RELATED: One freelancer got proactive when the magazine 02138 folded up while still owing him money.

— TJ Sullivan in LA

Did Tribune Co. Offer Up Editor's Head?

In yet another lesson on how to make a bad newspaper ...

Among the many reports this morning on the arrest of Democratic Illinois Governor Rod Blagojevich, Gawker spotted this wretchedly juicy bit of unethical non-journalisticness, which was allegedly perpetrated by Los Angeles Times parent Tribune Co.

Buried within the 76-page FBI affidavit dealing with the governor's alleged bribery efforts lay the details of a diabolical exchange between Tribune Co. and the Gov's office.

According to the text of the affidavit, it appears that a Tribune financial advisor signaled the willingness of Tribune's owner — we assume that's our own Sam Zell — to use reorganizations and budget cuts to eliminate a wrong-thinking deputy editorial page editor, whose opinion of the Illinois governor was less than favorable. Less than two weeks later, guess who was suddenly willing to talk about funneling a few tax dollars to the debt-ridden Tribune's Wrigley Field?

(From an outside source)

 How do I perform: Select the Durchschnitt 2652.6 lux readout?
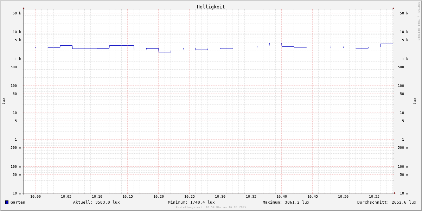[x=387, y=202]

From the affidavit via Gawker:
In a November 11 intercepted call, [Blagojevich's chief of staff John] Harris allegedly told Blagojevich that Tribune Financial Advisor talked to Tribune Owner and Tribune Owner "got the message and is very sensitive to the issue." Harris told Blagojevich that according to Tribune Financial Advisor, there would be "certain corporate reorganizations and budget cuts coming and, reading between the lines, he's going after that section." Blagojevich allegedly responded. "Oh. That's fantastic." After further discussion, Blagojevich said, "Wow. Okay, keep our fingers crossed. You're the man. Good job, John."

In a further conversation on November 21, Harris told Blagojevich that he had singled out to Tribune Financial Advisor the Tribune's deputy editorial page editor, John McCormick, "as somebody who was the most biased and unfair." After hearing that Tribune Financial Advisor had assured Harris that the Tribune would be making changes affecting the editorial board, Blagojevich allegedly had a series of conversations with Chicago Cubs representatives regarding efforts to provide state financing for Wrigley Field.
The editor in question was not let go in the round of layoffs that followed, according to the affidavit.

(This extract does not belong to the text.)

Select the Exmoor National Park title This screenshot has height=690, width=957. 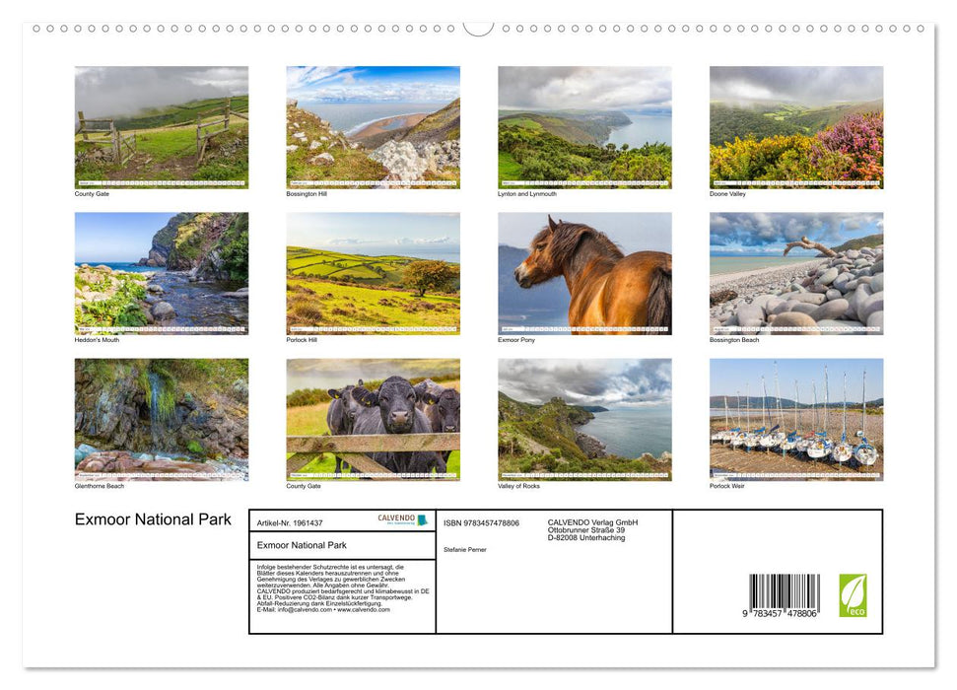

Nonetheless, the details might help explain why some LA Times staffers cringe when Zell refers to them as "partners" in e-mail.

— TJ Sullivan in LA

* Cross posted at LA Observed.

Monday, December 08, 2008

LAT Stops Severance Payments!*

Ho-ho-holy shit!

Apologies to the faint of heart, for whom a word like "shit" might offend, but ... seriously HOLY SHIT! You want to get offended? Check this out ...

Remember the casualties of the last Los Angeles Times layoff?

Unfortunately it appears some of those folks are still within gut-punching distance of Tribune Co. owner Sam Zell.

Today's bankruptcy filing has apparently put at risk all severance payments that have yet to be paid in full. What that likely means is that anyone who received more than two months severance after the October layoff might be out the remainder, at least temporarily, as of today ... just in time for Christmas.

From Tribune's internal Q&A via LA Observed:
All ongoing severance payments, deferred compensation and other payments to former employees have been discontinued and will be the subject of later proceedings before the Court. Please contact call the Tribune Benefits Service Center at 800-872-2222 for details on your specific situation.
* UPDATE: LA Observed has a memo from LA Times HR that says severance payments are going forward. The HR memo also blames reports to the contrary on "public speculation," despite the fact the information came from one of their own in-house Q&A memos. The check is in the mail!